-- Short exercise A --
Reproduce word for word the passage of the MLflow Secrets Auth security page that begins at the words "Configuration Attacks" and stops after the words "to unauthorized servers.".

-- Text extract --
####################
Skip to content

Security

MLflow Secrets Auth implements a comprehensive security model designed to protect credentials and prevent unauthorized access while maintaining usability and performance.

Threat Model

Assets

Primary Assets: - Authentication credentials (tokens, passwords, API keys) - Secret management system access - MLflow server access - Application configuration

Secondary Assets: - Network communications - Cache contents - Log data - System configuration

Threats

Credential Exposure

T1: Credential Leakage - Description: Credentials sent to unauthorized servers - Impact: Unauthorized access to MLflow servers - Mitigation: Host allowlisting, URL validation

T2: Log Exposure - Description: Credentials visible in application logs - Impact: Credential compromise through log access - Mitigation: Automatic credential redaction

T3: Memory Dumps - Description: Credentials visible in process memory dumps - Impact: Credential extraction from memory - Mitigation: Secure memory handling, limited credential lifetime

Network Attacks

T4: Man-in-the-Middle - Description: Interception of credential transmission - Impact: Credential theft during network transit - Mitigation: TLS enforcement, certificate validation

T5: DNS Poisoning - Description: Redirection to malicious servers - Impact: Credentials sent to attacker-controlled servers - Mitigation: Host allowlisting with exact hostnames

Configuration Attacks

T6: Environment Variable Exposure - Description: Exposure of configuration through environment variables - Impact: Access to secret paths and authentication parameters - Mitigation: Principle of least privilege, secure configuration management

T7: Cache Poisoning - Description: Injection of malicious credentials into cache - Impact: Use of compromised credentials - Mitigation: Cache integrity validation, TTL limits

Security Controls

Host Allowlisting

Host allowlisting is the primary defense against credential leakage to unauthorized servers.
####################
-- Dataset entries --
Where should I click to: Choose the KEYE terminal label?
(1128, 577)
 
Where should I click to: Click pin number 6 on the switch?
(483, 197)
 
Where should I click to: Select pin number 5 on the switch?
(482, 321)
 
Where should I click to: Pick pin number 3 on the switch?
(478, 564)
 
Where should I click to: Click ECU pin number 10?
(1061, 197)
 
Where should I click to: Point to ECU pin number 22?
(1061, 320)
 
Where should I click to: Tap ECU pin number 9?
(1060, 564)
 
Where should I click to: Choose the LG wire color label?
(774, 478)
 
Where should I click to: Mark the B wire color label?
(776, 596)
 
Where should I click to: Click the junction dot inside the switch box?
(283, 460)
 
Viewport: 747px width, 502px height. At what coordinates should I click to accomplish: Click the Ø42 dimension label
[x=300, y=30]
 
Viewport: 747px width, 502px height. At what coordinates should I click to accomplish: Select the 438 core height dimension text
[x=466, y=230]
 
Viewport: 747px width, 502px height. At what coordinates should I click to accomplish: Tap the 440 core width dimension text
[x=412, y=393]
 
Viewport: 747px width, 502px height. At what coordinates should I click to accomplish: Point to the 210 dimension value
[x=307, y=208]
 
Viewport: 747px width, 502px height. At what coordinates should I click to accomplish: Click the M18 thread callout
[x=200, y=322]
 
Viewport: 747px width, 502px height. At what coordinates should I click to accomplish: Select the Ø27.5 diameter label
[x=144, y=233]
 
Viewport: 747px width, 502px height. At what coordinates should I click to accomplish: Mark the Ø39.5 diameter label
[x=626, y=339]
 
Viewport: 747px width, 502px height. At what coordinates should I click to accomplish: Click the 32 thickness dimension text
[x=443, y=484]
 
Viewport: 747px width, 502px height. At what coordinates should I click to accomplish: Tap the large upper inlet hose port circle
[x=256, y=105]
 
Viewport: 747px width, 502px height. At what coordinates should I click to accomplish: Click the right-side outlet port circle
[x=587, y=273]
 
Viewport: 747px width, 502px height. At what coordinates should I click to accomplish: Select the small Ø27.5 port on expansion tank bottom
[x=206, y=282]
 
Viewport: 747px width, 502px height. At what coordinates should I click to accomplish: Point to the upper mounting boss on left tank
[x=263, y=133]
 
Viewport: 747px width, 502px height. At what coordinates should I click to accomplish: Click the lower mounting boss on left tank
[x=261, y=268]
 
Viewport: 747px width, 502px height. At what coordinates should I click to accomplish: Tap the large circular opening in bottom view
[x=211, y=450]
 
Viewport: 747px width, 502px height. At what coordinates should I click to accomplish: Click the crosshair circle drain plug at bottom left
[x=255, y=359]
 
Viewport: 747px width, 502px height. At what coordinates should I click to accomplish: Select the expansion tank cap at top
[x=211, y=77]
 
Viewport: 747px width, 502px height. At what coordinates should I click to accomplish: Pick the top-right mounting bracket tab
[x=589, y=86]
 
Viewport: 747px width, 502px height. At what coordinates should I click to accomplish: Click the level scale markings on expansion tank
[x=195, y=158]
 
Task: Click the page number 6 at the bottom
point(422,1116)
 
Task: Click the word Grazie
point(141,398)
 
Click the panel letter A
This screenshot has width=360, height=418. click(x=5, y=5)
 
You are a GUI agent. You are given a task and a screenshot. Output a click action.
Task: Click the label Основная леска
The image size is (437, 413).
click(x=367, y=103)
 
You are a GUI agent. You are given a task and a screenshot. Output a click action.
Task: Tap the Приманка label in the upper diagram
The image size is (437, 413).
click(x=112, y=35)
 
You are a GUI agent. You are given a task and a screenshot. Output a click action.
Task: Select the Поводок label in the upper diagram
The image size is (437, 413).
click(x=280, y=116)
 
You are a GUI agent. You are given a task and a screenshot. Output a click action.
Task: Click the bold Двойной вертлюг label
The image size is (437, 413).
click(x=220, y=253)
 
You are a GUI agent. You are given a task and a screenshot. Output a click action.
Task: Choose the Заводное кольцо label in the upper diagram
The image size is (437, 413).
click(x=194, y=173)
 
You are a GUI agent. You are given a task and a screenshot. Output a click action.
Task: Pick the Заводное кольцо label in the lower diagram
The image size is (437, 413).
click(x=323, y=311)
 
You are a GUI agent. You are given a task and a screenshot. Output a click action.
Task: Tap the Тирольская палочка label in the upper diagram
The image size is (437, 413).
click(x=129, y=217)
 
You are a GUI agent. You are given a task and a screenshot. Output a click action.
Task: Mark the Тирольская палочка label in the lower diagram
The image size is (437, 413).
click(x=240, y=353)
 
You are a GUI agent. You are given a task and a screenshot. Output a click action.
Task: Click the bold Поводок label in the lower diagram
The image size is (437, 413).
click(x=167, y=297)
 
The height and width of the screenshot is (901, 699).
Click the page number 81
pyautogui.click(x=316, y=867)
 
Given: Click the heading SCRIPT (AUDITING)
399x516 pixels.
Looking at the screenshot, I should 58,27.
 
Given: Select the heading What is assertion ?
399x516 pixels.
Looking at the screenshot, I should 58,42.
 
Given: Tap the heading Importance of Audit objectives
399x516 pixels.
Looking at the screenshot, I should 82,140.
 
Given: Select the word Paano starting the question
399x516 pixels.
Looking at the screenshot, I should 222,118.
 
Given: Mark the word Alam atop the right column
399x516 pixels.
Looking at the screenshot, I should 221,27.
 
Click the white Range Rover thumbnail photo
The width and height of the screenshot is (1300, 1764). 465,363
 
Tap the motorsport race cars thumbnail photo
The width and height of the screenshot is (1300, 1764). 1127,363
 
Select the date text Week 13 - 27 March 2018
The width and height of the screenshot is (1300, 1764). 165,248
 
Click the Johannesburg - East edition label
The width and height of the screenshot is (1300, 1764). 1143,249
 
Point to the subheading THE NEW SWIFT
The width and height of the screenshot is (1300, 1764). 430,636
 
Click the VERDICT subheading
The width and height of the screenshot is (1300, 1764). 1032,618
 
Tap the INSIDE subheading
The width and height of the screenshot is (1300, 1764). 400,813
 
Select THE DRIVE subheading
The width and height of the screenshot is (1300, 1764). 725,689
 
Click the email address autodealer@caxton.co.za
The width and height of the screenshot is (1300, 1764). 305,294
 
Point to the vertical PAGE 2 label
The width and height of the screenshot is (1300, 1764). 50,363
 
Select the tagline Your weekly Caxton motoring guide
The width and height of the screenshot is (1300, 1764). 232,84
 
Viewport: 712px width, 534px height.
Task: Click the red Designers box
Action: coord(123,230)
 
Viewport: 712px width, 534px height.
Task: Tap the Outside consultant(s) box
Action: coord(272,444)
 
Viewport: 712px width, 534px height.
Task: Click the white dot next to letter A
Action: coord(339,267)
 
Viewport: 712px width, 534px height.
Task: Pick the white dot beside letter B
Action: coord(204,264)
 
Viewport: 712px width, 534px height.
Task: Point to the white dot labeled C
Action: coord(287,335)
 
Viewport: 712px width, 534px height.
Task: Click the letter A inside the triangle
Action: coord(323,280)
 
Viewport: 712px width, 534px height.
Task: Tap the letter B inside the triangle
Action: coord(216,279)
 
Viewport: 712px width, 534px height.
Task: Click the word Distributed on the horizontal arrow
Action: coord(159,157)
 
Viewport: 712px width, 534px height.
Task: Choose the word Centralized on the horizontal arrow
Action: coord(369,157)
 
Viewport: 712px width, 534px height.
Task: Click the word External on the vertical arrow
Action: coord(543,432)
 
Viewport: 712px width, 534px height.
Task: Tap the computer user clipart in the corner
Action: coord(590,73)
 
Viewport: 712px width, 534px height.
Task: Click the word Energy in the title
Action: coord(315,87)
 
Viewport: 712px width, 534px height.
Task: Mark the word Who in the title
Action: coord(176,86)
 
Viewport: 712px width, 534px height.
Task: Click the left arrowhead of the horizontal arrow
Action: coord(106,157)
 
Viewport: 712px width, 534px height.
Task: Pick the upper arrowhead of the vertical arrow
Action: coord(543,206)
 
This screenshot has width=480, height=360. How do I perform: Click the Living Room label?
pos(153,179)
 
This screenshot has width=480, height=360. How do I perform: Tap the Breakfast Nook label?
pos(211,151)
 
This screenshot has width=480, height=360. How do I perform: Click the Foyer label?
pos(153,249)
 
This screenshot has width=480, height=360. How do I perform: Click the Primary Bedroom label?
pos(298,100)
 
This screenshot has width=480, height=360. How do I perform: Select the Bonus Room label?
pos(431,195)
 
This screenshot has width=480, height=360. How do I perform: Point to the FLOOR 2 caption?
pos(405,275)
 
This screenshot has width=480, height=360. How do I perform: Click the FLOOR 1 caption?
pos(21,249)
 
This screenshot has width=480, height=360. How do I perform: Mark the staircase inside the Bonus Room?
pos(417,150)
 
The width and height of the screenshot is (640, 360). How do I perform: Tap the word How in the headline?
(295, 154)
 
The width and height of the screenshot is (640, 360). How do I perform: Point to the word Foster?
####################
-- Short exercise B --
Quote the dataset rows above verbatim, beginning at the first row and stopping after the line that contains "[x=206, y=282]".

-- Exercise result A --
Configuration Attacks

T6: Environment Variable Exposure - Description: Exposure of configuration through environment variables - Impact: Access to secret paths and authentication parameters - Mitigation: Principle of least privilege, secure configuration management

T7: Cache Poisoning - Description: Injection of malicious credentials into cache - Impact: Use of compromised credentials - Mitigation: Cache integrity validation, TTL limits

Security Controls

Host Allowlisting

Host allowlisting is the primary defense against credential leakage to unauthorized servers.

-- Exercise result B --
Where should I click to: Choose the KEYE terminal label?
(1128, 577)
 
Where should I click to: Click pin number 6 on the switch?
(483, 197)
 
Where should I click to: Select pin number 5 on the switch?
(482, 321)
 
Where should I click to: Pick pin number 3 on the switch?
(478, 564)
 
Where should I click to: Click ECU pin number 10?
(1061, 197)
 
Where should I click to: Point to ECU pin number 22?
(1061, 320)
 
Where should I click to: Tap ECU pin number 9?
(1060, 564)
 
Where should I click to: Choose the LG wire color label?
(774, 478)
 
Where should I click to: Mark the B wire color label?
(776, 596)
 
Where should I click to: Click the junction dot inside the switch box?
(283, 460)
 
Viewport: 747px width, 502px height. At what coordinates should I click to accomplish: Click the Ø42 dimension label
[x=300, y=30]
 
Viewport: 747px width, 502px height. At what coordinates should I click to accomplish: Select the 438 core height dimension text
[x=466, y=230]
 
Viewport: 747px width, 502px height. At what coordinates should I click to accomplish: Tap the 440 core width dimension text
[x=412, y=393]
 
Viewport: 747px width, 502px height. At what coordinates should I click to accomplish: Point to the 210 dimension value
[x=307, y=208]
 
Viewport: 747px width, 502px height. At what coordinates should I click to accomplish: Click the M18 thread callout
[x=200, y=322]
 
Viewport: 747px width, 502px height. At what coordinates should I click to accomplish: Select the Ø27.5 diameter label
[x=144, y=233]
 
Viewport: 747px width, 502px height. At what coordinates should I click to accomplish: Mark the Ø39.5 diameter label
[x=626, y=339]
 
Viewport: 747px width, 502px height. At what coordinates should I click to accomplish: Click the 32 thickness dimension text
[x=443, y=484]
 
Viewport: 747px width, 502px height. At what coordinates should I click to accomplish: Tap the large upper inlet hose port circle
[x=256, y=105]
 
Viewport: 747px width, 502px height. At what coordinates should I click to accomplish: Click the right-side outlet port circle
[x=587, y=273]
 
Viewport: 747px width, 502px height. At what coordinates should I click to accomplish: Select the small Ø27.5 port on expansion tank bottom
[x=206, y=282]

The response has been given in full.